I could strip it down and it performed and stayed out of my way. It wasn't ever pretty, I didn't like a lot of it, but I could just get what I needed out of it.

Then it started to change, UI / UX had about 20 different flavors. I couldn't find settings anymore. Updates would change settings / undo my explicit settings. Eventually it felt like I was using an ADWARE OS.

I fled to macOS and haven't looked back. I'm even ok with less local gaming to avoid the windows hassle.

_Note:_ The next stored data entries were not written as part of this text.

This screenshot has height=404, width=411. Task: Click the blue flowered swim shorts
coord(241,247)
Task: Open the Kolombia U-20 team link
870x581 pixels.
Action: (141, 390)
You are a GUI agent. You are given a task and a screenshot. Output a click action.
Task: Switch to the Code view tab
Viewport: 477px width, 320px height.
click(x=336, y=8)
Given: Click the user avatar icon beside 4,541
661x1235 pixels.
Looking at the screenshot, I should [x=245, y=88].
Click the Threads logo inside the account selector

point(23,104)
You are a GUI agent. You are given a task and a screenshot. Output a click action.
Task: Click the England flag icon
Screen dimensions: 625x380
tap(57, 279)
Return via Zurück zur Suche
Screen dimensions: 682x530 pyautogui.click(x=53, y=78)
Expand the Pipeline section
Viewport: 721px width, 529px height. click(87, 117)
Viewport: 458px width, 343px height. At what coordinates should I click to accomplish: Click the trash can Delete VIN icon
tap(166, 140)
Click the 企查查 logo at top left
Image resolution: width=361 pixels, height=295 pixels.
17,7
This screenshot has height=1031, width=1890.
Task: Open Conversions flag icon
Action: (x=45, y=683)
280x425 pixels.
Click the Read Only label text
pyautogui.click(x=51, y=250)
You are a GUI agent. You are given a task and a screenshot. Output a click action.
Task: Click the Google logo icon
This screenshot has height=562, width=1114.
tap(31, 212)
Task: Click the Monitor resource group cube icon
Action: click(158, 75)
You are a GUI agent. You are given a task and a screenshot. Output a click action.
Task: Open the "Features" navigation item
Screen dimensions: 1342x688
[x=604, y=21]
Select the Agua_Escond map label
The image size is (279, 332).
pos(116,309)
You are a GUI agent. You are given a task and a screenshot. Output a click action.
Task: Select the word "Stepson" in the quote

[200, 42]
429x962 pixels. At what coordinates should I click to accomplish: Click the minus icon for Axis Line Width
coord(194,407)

It's a bit of a sad thing for me. I do think fondly of my "old days windows" experiences in the sense that I was excited about updates and "Start Me Up" always reminds me of a special time in computing that I loved:

https://www.youtube.com/watch?v=wRdl1BjTG7c

5 comments

In the last couple years I've used quite a bit of Windows and macOS (after many years using Linux exclusively), and I've found macOS to be my least favourite of the three. On the surface it looks similar to Linux, but it's all lies. My biggest grip is that very often I'll ask for a setting or solution to an issue and I kid you not, 80% of the time the response I get from mac users is you can't do that, but there's an app (and often it's a subscription based app). mac needs apps for things like mouse scrolling, placing windows, cleaning the keyboard without turning the laptop on, switching between windows, copying things to the clipboard, installing software... and the list goes on longer than I could possibly remember.
For me it's 100% of the linux I need so it's great there.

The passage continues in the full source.